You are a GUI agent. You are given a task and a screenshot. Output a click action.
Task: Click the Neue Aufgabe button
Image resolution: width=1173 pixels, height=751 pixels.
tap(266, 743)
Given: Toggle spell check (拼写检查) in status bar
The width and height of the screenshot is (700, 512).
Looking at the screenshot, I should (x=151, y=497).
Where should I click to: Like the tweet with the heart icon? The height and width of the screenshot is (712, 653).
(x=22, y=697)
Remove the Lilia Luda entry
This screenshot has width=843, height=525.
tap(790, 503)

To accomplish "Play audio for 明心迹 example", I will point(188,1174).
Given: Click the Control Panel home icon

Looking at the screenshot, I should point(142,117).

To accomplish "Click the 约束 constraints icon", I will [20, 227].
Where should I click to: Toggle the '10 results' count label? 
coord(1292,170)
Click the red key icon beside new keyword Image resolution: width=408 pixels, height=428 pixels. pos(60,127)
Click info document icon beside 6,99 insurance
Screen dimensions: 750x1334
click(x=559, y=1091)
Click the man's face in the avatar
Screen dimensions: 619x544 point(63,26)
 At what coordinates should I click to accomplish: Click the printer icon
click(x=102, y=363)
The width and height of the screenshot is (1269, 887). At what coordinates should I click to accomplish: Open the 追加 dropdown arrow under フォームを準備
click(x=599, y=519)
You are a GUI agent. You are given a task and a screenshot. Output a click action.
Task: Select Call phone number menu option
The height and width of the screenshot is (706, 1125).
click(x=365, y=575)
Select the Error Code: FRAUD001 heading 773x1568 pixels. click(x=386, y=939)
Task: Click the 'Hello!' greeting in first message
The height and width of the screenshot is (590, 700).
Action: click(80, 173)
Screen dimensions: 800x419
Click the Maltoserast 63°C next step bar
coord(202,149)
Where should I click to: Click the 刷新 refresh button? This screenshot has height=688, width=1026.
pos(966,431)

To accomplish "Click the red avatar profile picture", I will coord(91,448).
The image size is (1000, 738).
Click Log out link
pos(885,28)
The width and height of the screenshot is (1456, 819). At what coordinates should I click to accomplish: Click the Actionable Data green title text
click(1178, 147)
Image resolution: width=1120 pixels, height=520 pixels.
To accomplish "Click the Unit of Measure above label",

Exercise objective. Looking at the records above, count the lines with the word "Select" in them; reply with the number only.

Written response. 2